The kangaroo rat's adaptable hopping mechanism

This cartoon summarizes the versatile ways that kangaroo rats deploy their hopping machinery in the desert.  It is based on a presentation by Dr. Craig McGowan of his research.  In studies of animal movement, biomechanicians often describe the muscles and connective structures using a machine metaphor, which helps to identify key adaptations in how animals get around.  Faced with a diverse terrain and hungry rattlesnakes, kangaroo rats use their gastrocnemius or “gastroc” muscle (homologous to our own “calf muscle”) in at least three different ways.  These discoveries may also inform future developments in the design of more versatile lower limb prostheses for humans.

Dr.
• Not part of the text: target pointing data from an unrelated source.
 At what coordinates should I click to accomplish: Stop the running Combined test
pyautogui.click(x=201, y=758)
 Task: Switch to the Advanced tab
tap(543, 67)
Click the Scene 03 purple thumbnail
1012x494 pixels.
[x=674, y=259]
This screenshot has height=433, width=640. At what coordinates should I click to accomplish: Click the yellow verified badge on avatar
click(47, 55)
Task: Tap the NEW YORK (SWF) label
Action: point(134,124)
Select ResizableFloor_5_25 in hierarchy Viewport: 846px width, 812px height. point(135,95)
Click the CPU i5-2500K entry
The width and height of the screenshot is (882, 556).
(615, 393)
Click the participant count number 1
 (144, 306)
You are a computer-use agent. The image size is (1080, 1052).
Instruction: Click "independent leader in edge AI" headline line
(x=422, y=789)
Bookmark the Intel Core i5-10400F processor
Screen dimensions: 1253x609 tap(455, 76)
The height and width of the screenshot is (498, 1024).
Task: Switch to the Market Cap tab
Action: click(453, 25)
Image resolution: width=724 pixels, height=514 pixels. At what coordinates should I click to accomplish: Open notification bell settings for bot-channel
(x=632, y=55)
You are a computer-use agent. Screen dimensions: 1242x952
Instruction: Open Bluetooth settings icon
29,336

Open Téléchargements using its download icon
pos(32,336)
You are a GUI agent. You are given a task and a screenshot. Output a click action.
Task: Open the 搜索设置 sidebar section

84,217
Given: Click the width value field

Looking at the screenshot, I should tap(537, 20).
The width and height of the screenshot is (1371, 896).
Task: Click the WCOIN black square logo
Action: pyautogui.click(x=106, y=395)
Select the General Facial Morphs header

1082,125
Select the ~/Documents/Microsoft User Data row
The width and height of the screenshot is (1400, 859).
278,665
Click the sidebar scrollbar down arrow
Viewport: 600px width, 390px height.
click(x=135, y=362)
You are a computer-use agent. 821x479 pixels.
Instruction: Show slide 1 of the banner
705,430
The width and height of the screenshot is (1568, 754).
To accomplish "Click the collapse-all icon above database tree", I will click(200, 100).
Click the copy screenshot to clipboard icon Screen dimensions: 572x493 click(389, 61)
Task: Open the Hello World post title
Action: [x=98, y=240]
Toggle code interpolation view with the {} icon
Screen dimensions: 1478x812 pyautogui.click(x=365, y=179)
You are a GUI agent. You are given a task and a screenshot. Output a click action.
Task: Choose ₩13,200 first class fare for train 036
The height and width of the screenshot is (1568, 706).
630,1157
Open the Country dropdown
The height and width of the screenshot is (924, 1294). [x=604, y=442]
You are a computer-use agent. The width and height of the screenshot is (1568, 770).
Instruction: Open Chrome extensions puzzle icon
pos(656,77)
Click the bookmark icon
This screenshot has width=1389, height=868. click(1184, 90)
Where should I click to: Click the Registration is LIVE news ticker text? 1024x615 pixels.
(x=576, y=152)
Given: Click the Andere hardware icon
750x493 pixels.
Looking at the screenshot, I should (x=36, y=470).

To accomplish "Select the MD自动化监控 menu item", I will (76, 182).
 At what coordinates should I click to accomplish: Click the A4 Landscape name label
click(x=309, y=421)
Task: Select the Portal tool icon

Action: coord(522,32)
McGowan directs the Comparative Neuromuscular Biomechanics Lab at the University of Idaho.  His presentation “Built to Hop: Meeting the Mechanical Demands of Locomotion in the Desert”, was a part of the weekly Colloquium at the Integrative Physiology (IPHY) Department at CU Boulder.

You have six Achilles tendons

Cartoon representation of colloquium talk by Jason Franz at Integrative Physiology Department, CU Boulder, November 4, 2019

Your calf muscles are attached to your heel by a tendon — the Achilles tendon.  What you might not know (nor did I) is that each of your major calf muscles — the soleus, and the two heads (divisions) of the gastrocnemius — exerts force through its own subtendon within the Achilles tendon.  These three subtendons (six including both legs) can slide past each other, which allows each muscle to work independently.  That’s good news for walking performance, because each muscle is free to “do its own thing” without having to remain in “lock step” with the others.  Unfortunately, as we age, adhesions form among the subtendons, reducing their independence, and walking performance is reduced.

In his talk, Dr. Franz explained the problem and then introduced his laboratory’s current work on biofeedback techniques (using sensors on the calf muscles and, yes, a futuristic pair of glasses) which holds the promise of restoring some of that youthful gait performance, and thus, a longer period of independent living into advanced age.

The title of his talk was “Mechanics, Energetics, and Stability: Modifiable Factors to Preserve Independent Mobility in Old Age”.  Dr. Franz directs the Applied Biomechanics Laboratory at the Joint Department of Biomedical Engineering, University of North Carolina at Chapel Hill and North Carolina State University.  The talk was presented at the weekly Colloquium at the Integrative Physiology (IPHY) Department at CU Boulder.